Reviewed by Chris
TITLE: Broken Souls
SERIES: Scarred Souls #3
AUTHOR: T.T. Kove
PUBLISHER: Arctic Circle Press
LENGTH: 232 pages
RELEASE DATE: August 12, 2016
BLURB:
“Jumping my teacher was a great idea at the time.”
Chad hasn’t had an easy life, with an abusive father and a mother who killed herself. Add to that Dion, the teacher he’s in love with, rejecting him, and a mental illness taking over his life: things are far from great—even if they feel great in the clutch of mania.
Jeremy has a hard enough time dealing with Dion cheating on him, and he does not need the student in question to show up at his door. But Jeremy’s not heartless either, and he helps the beaten teenager.
It gets more complicated when Jeremy realises Dion isn’t over Chad—and then when Jeremy himself starts to care for Chad too. Can they figure out a way to make things work between them, amidst Chad’s deteriorating mental state and the deaths of two people close to him?
REVIEW:
Having sex with your college teacher in the middle of the teacher’s lounge is probably not a good idea. Especially when he already has a boyfriend. Especially when you are kinda hallucinating all sorts of shit while it happens. But Chad has hardly lived a life best characterized as full of “good ideas.” Which is probably why he finds himself outside Dion’s, his teacher’s, apartment after being beaten up by his father. It might not be a good idea, but at that point he doesn’t have many kinds of ideas left. With everything in his life spiraling down to who-knows-where, Chad can only hope that Dion and Jeremy, Dion’s boyfriend (who is rightly pissed about that whole ‘cheating’ thing), can help him find a safe place to land.
I have some pretty mixed feelings about this book.
On one hand I really liked how Chad was written. The author really brought out the chaotic and sometimes manic shifts in moods that he experiences. Chad’s bipolar and suicidal problems were very well written. They were certainly not easy topics to tackle, or to read for that matter, but I really liked how the author didn’t half-ass it. It was dark and messy and as a result came off feeling real.
On the other hand all those shifts in emotions made this book exhausting to read. By the time we got to the end of the book, I was just done. I couldn’t read anymore. The downside of having all of Chad’s fluctuating emotions coming out as spot-on, realistic, is that I experienced every single of one of them as Chad did and I was left wrung out by not even the half-way point.

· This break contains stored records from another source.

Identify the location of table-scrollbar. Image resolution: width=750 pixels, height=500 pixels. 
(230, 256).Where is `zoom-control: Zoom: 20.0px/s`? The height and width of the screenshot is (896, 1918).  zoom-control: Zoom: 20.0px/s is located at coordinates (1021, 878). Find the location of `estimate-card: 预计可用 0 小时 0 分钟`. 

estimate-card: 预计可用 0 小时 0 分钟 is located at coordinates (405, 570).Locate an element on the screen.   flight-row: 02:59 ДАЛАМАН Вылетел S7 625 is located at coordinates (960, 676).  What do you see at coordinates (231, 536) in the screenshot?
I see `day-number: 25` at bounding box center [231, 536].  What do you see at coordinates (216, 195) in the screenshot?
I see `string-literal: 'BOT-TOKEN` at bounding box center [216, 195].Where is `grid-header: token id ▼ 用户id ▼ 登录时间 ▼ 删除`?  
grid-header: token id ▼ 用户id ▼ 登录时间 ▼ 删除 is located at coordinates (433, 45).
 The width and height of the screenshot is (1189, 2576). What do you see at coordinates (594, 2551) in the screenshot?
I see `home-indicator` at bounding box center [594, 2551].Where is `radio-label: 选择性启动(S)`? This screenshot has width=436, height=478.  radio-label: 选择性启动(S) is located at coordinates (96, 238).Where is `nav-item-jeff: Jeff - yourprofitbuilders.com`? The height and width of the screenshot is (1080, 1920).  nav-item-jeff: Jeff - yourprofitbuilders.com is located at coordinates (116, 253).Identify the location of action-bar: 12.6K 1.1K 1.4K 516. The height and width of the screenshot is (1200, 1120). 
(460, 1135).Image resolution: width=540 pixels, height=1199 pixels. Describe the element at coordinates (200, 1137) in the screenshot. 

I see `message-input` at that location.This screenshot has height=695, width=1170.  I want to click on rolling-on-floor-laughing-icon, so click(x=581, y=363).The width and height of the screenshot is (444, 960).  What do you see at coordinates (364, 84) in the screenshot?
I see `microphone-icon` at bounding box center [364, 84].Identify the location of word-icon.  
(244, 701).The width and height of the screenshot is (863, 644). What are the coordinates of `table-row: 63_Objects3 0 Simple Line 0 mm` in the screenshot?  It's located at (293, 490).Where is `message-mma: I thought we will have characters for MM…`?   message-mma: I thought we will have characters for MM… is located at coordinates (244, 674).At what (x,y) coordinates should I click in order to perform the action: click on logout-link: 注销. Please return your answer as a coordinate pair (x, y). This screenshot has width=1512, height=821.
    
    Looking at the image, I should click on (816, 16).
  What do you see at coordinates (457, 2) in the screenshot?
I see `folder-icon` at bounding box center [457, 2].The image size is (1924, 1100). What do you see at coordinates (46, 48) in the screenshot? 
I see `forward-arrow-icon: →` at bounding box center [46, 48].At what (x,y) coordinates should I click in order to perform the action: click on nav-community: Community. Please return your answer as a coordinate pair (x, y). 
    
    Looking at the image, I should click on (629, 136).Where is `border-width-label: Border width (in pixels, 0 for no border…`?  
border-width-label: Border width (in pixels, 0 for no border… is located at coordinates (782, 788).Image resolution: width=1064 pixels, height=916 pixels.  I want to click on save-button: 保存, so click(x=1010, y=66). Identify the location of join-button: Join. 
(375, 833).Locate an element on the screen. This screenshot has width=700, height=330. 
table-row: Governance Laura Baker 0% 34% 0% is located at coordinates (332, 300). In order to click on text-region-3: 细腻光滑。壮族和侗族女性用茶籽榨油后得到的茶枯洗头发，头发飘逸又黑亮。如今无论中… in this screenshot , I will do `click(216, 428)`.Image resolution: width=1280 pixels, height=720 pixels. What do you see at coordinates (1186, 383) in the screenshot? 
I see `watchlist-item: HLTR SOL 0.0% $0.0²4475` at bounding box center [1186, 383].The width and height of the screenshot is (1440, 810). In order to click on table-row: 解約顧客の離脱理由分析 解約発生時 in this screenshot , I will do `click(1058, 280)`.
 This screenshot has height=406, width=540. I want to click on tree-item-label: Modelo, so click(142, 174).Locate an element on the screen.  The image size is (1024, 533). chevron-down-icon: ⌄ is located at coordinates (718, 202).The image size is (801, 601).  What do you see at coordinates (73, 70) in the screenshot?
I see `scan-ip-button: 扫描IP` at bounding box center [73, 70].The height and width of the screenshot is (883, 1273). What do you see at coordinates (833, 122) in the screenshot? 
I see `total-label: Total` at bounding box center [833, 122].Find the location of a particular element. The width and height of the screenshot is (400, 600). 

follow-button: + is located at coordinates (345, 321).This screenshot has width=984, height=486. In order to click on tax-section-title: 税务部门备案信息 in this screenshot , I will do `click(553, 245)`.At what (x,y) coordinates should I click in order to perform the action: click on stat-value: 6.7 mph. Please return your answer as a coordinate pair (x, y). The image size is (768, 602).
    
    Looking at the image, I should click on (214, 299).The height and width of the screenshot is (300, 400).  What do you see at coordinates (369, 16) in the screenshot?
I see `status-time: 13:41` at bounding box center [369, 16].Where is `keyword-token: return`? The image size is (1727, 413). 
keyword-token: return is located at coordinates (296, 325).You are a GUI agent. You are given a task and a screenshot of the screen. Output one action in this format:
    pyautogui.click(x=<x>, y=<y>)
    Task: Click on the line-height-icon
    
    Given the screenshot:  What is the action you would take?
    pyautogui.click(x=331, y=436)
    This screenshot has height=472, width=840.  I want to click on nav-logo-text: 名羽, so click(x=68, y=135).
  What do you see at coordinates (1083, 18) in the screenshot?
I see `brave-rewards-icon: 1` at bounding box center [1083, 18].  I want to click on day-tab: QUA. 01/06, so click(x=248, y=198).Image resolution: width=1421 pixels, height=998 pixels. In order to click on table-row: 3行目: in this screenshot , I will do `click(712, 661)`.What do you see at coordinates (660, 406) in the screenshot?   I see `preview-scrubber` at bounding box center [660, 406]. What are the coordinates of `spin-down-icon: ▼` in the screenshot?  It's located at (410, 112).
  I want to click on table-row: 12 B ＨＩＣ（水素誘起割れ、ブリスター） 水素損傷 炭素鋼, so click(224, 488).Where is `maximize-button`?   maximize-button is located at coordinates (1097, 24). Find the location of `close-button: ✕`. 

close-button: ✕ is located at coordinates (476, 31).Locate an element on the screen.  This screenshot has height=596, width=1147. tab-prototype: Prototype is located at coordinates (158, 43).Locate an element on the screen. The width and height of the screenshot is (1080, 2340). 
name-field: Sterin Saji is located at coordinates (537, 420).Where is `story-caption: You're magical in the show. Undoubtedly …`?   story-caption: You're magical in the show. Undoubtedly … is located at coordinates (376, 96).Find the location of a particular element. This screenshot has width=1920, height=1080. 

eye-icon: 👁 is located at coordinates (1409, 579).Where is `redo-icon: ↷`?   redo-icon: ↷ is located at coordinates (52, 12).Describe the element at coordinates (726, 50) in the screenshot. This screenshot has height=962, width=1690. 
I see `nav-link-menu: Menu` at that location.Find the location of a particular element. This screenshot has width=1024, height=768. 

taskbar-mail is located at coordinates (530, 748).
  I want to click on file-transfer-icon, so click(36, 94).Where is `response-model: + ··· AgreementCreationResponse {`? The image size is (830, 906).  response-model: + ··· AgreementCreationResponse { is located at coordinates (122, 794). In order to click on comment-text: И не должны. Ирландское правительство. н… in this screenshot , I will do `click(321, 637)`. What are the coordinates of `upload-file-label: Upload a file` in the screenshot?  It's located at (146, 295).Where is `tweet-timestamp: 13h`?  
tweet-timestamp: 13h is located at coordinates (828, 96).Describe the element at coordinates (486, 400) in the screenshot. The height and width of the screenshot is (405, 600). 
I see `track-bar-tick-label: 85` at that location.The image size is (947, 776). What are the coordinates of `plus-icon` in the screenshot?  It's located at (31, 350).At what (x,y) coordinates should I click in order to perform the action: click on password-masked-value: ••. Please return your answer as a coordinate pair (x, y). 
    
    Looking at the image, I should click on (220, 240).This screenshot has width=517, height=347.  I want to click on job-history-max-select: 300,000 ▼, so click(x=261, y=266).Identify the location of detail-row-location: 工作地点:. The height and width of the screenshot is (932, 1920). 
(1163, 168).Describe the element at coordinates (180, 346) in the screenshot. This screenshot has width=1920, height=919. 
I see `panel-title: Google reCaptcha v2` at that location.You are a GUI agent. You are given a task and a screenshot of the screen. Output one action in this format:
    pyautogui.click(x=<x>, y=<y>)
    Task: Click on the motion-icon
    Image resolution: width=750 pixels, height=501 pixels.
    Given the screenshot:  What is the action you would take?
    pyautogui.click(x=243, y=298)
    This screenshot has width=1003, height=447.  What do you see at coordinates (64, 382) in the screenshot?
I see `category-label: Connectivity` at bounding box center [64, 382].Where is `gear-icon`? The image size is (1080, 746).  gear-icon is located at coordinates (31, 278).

Even when we did switch over to Jeremy’s pov–which did actually help a bit in stabilizing the story–I couldn’t seem to catch my breath because Chad was still there on page teetering from one side to the next in quick succession. Only we got Jeremy’s issues added to it. It was, like I said, exhausting.
I was also not really at all comfortable with the sex in this book. The way Chad pushes both Jeremy and Dion into sex with him (during his more manic periods) made me uneasy. But not nearly as uneasy as Chad himself doing these things when he is clearly not in a frame of mind to consent to anything. Add to it the whole teacher-student dynamic and I’m not sure that there was much in the way of fully-consensual sex in this book. Yeah, they all say “it felt good so of course I wanted it” after the fact…but I’m not sure that is enough for me.
Do I think this book is worth reading? Yeah, probably. Just you need to know what you are getting yourself into before you start. Especially when you are triggered by things like suicide and rather frank depictions of depression.